Pulin Li
The Li Lab studies how circuits of interacting genes in individual cells enable cell-cell communication and multicellular functions.
Achievements & Honors
Affiliations
Question
How and why do cells organize into spatial patterns within tissues?
Approach
Tissues are not random clusters of cells. Instead, cells of different types are carefully arranged in space, forming intricate patterns that define a tissue’s structure and function. Much like a city’s layout, where the placement of infrastructure must be carefully planned to optimize how the city operates, tissue patterning ensures that specific cell types and cell functions are positioned properly. For example, the lung is a tree-like network of airways ending in tiny sacs called alveoli, lined with over 50 types of cells placed in just the right spots to enable breathing. Amazingly, this complex structure starts in the embryo as just two small buds made of a few cells. How do these simple beginnings lead to such intricate patterns? Can we use these insights to grow better tissues in the lab? The Li lab tackle these questions through three interconnected research directions:
Rebuilding how cells talk to each other: Cells use signaling proteins to communicate and guide development. These proteins spread through tissues in patterns that shape where different cells go and what they become. But these patterns are hard to see in real tissues. The Li lab pioneered a new way to rebuild these signaling patterns in Petri dishes, using synthetic biology tools and guided by mathematical models. This approach led to the discovery that signals mostly spread by simple diffusion—often slowly along cell surfaces—and that other molecules can tweak how signals travel. These findings help explain how similar signals can build organs of very different sizes, and offer new ways to design targeted therapies.

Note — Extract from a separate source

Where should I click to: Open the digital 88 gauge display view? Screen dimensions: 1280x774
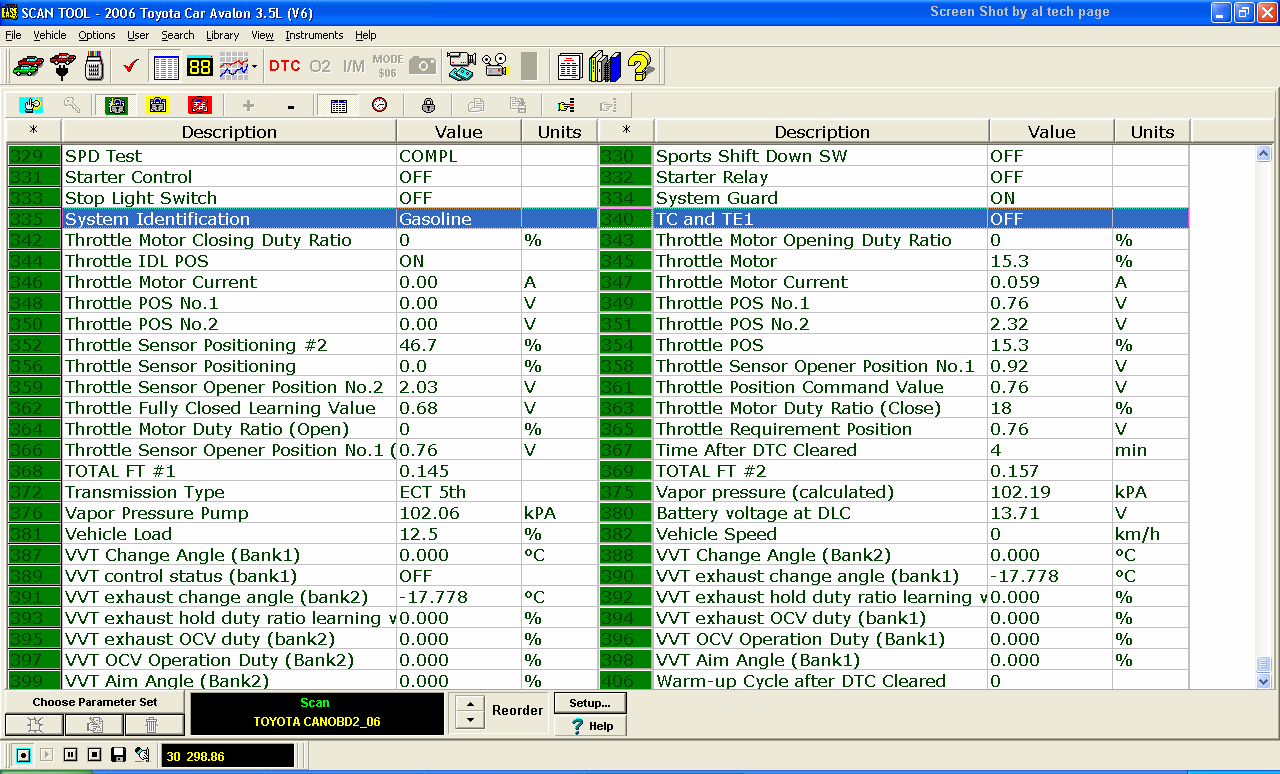coord(200,67)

Decoding cell-cell communication in real tissues: To truly map how cells communicate in natural tissues, the Li lab is developing computational tools to infer cell-cell communication using genomic data. For example, the lab has developed IRIS, a machine-learning based tool, to learn how cells change their gene expression when different signals are turned on. By recognizing these features, one can tell whether a signaling pathway is active or not in each cell within a mouse embryo, a task that would have taken decades with traditional methods. Such approach can help us understand normal development and may reveal signaling patterns that go wrong in diseases like cancer.

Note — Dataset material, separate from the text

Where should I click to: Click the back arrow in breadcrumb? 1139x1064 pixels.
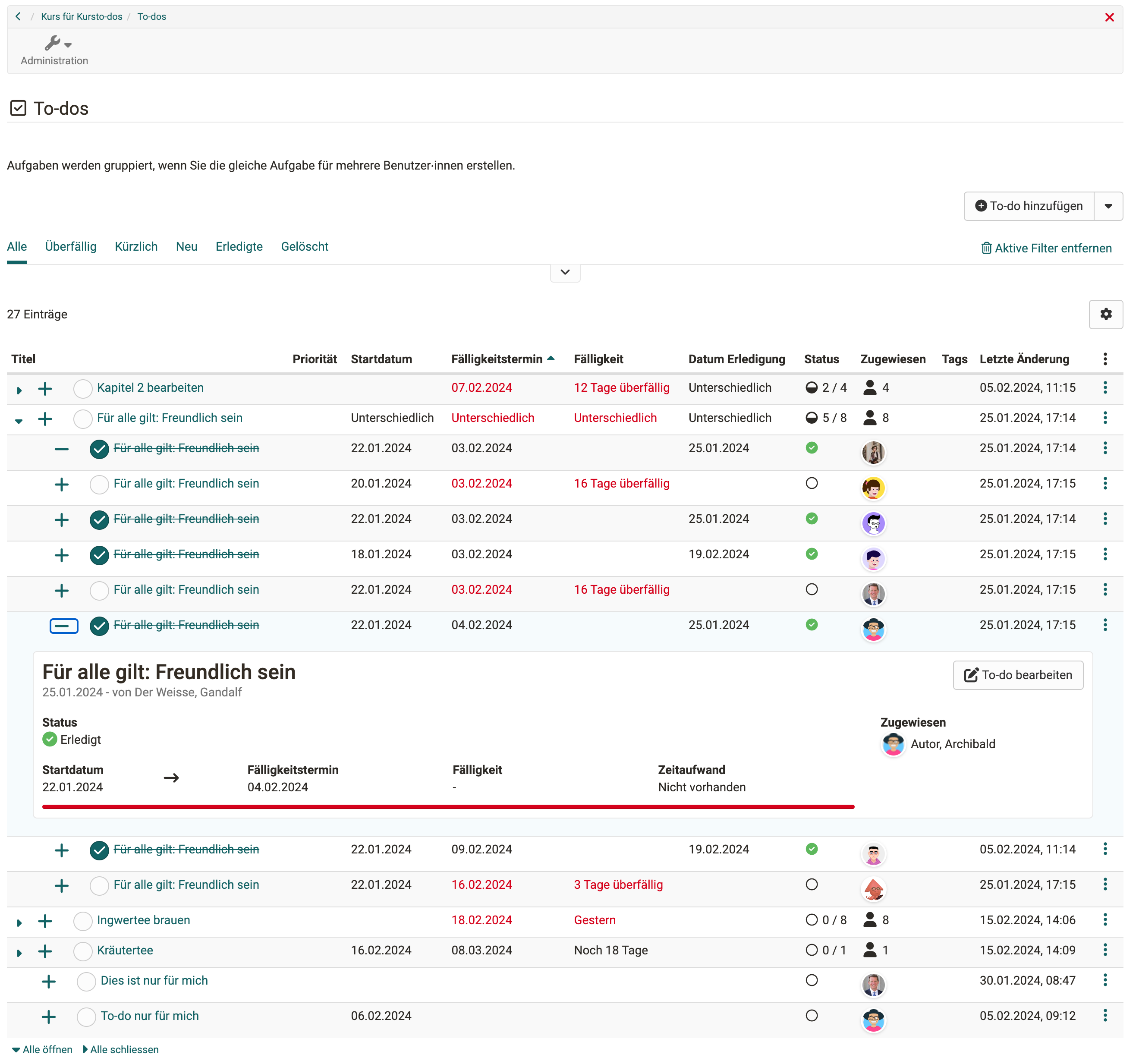point(18,17)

Understanding the lung’s hidden support system: Inside organs like the lung, a supportive tissue called the stroma plays a critical role. It starts from mesenchymal progenitors—immature cells that later become blood vessels, fibroblasts, and more. Yet little is known about how these supportive cells are patterned. The Li lab studies how patterns emerge in the lung and investigates their functional roles, using a combination of quantitative imaging, mouse genetics, single-cell analysis and stem cell engineering. A fundamental understanding of these processes will facilitate the development of more complex and realistic organ models in a dish (“organoids”) that can be used for studying respiratory diseases and drug discovery.

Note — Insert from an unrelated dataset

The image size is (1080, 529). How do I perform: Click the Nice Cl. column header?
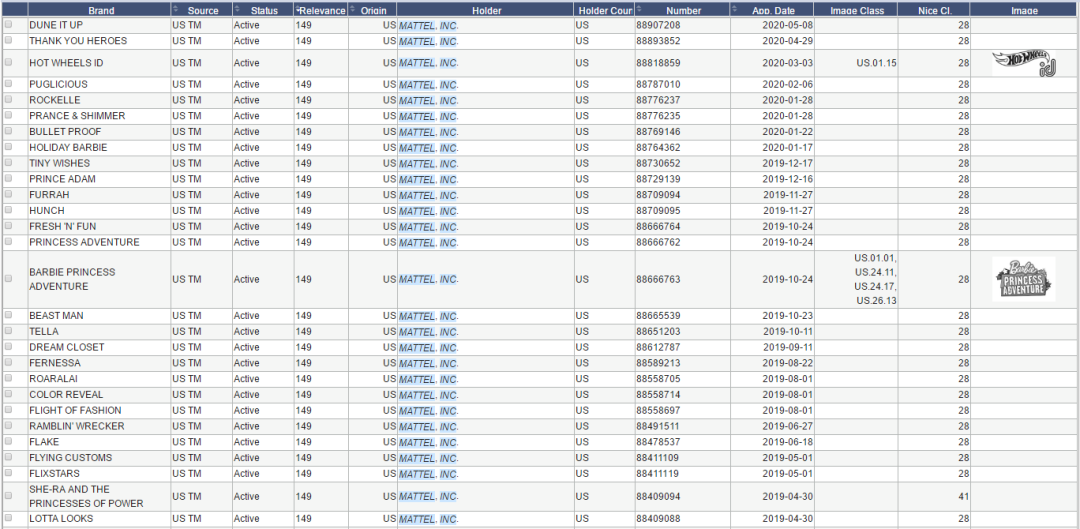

The long-term goal of the lab is to bridge biological scales spanning over five orders of magnitude — from the nanometer-sized molecules that carry information between cells to tissue structures that are hundreds of microns across. This will allow us to uncover the fundamental rules that build life’s intricate architecture, and construct quantitative, predictive models that can be used for guiding tissue engineering and therapeutic intervention.
Bio
Li earned a bachelor’s degree in life sciences from Peking University and a Ph.D. in Chemical Biology at Harvard University in the lab of Leonard Zon. She became a Whitehead Institute Member and an assistant professor of biology at Massachusetts Institute of Technology in 2019, after completing a postdoctoral fellowship with Michael B. Elowitz at California Institute of Technology.